MELBOURNE, January 15- Roger Federer faces a potential quarter-final against Russian bogeyman Nikolay Davydenko following Friday's Australian Open draw, as the world number one chases a 16th Grand Slam title.Davydenko, the sixth seed, has beaten the Swiss legend at their previous two meetings and could pose another test as top-seeded Federer goes after a fourth Australian title.

Davydenko beat Federer in straight sets in the semi-finals at Doha this month and also mastered him at the ATP World Tour Finals event in London in November.

Federer will open the tournament against Russian world number 36 Igor Andreev and could face either Lleyton Hewitt or Marcos Baghdatis, both former Australian Open finalists, in the fourth round.

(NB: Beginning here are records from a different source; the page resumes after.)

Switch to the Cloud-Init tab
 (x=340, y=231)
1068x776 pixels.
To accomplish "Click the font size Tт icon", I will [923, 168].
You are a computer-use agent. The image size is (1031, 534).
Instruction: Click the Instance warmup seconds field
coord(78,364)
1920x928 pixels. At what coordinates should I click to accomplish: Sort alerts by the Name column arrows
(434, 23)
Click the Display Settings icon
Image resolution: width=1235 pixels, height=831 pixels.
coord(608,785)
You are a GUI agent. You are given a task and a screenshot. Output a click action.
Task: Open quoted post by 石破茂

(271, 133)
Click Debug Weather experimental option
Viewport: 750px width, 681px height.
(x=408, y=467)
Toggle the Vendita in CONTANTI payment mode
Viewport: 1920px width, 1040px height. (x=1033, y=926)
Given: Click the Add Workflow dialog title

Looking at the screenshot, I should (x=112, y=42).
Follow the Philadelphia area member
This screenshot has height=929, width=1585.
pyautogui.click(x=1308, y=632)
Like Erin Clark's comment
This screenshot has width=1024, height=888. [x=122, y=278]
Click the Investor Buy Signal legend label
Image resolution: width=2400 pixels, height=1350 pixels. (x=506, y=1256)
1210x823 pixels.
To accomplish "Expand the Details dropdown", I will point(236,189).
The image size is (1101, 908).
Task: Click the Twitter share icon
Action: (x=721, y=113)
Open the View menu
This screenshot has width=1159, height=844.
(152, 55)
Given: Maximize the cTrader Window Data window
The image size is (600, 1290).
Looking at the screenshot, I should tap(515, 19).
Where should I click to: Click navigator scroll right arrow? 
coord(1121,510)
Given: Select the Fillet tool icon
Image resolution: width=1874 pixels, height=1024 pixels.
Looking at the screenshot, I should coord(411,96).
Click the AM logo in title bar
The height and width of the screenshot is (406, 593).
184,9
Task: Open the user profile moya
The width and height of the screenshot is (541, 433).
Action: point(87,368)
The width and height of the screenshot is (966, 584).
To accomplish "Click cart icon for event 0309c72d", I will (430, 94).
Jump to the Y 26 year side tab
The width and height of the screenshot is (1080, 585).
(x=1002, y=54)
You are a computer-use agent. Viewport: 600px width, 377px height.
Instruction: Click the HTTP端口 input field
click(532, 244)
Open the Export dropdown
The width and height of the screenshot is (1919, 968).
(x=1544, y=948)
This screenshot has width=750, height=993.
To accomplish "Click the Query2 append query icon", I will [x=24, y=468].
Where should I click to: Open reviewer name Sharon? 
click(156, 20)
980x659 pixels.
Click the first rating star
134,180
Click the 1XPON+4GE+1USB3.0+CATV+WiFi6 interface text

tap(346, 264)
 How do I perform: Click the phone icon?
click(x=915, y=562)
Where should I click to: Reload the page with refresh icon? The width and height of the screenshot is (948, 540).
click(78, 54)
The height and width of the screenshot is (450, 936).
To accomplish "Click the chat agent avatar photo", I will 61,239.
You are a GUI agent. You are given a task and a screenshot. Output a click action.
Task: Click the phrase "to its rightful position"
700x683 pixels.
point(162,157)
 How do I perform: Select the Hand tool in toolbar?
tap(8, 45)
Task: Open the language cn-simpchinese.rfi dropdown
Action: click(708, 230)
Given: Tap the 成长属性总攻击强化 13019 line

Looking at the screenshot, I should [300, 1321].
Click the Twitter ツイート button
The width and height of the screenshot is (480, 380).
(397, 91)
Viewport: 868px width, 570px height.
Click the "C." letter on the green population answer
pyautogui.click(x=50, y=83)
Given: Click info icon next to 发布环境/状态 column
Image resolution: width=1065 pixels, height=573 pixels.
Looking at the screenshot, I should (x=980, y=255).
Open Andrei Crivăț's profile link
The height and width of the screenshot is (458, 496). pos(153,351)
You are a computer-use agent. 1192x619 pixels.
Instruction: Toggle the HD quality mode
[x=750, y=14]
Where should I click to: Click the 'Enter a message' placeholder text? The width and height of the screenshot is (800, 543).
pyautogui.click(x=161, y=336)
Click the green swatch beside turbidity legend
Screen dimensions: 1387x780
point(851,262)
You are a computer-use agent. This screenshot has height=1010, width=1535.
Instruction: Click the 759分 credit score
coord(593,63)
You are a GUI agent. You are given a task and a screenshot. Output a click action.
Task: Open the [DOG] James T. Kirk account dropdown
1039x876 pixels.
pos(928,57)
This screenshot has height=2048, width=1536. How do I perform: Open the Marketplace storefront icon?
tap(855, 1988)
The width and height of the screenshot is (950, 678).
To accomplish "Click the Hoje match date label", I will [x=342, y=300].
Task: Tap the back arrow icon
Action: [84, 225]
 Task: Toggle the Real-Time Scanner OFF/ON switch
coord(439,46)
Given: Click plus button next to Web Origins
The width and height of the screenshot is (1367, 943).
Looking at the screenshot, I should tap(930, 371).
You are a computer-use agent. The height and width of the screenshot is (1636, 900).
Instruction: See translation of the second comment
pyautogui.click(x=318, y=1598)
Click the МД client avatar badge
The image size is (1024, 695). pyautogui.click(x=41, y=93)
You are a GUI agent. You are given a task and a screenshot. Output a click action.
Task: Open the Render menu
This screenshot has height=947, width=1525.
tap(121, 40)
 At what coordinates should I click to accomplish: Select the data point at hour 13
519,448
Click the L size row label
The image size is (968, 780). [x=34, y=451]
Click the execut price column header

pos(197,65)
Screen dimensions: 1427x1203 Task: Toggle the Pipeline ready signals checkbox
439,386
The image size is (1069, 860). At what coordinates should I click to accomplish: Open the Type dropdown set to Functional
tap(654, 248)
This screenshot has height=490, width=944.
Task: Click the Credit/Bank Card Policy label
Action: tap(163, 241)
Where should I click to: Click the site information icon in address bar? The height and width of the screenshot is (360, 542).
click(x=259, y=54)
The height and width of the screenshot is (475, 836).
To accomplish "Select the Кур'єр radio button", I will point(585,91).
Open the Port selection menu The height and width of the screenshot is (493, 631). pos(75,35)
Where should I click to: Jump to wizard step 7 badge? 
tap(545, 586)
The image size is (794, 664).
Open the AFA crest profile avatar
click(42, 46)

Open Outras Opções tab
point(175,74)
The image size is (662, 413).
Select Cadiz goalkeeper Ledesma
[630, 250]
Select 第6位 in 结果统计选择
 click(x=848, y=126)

Serb Novak Djokovic, who beat Federer in the semi-finals of the 2008 Australian Open on the way to winning his first Grand Slam, was drawn in the same top half of the men’s draw as the world number one.

Third-seeded Djokovic is drawn to face French Open finalist Robin Soderling of Sweden in the quarters before a potential tilt at Federer in the semis.

In the bottom half of the draw, world number two and defending champion Rafael Nadal could run up against British title contender Andy Murray in the quarters.

Nadal, who beat Federer in last year’s five-set final in Melbourne, opens against Australian Davis Cup player Peter Luczak, while fifth-seeded Murray takes on a qualifier first up.

Another prospective quarter-final looms between US Open champion Juan Martin del Potro, the fourth seed, and Wimbledon finalist Andy Roddick.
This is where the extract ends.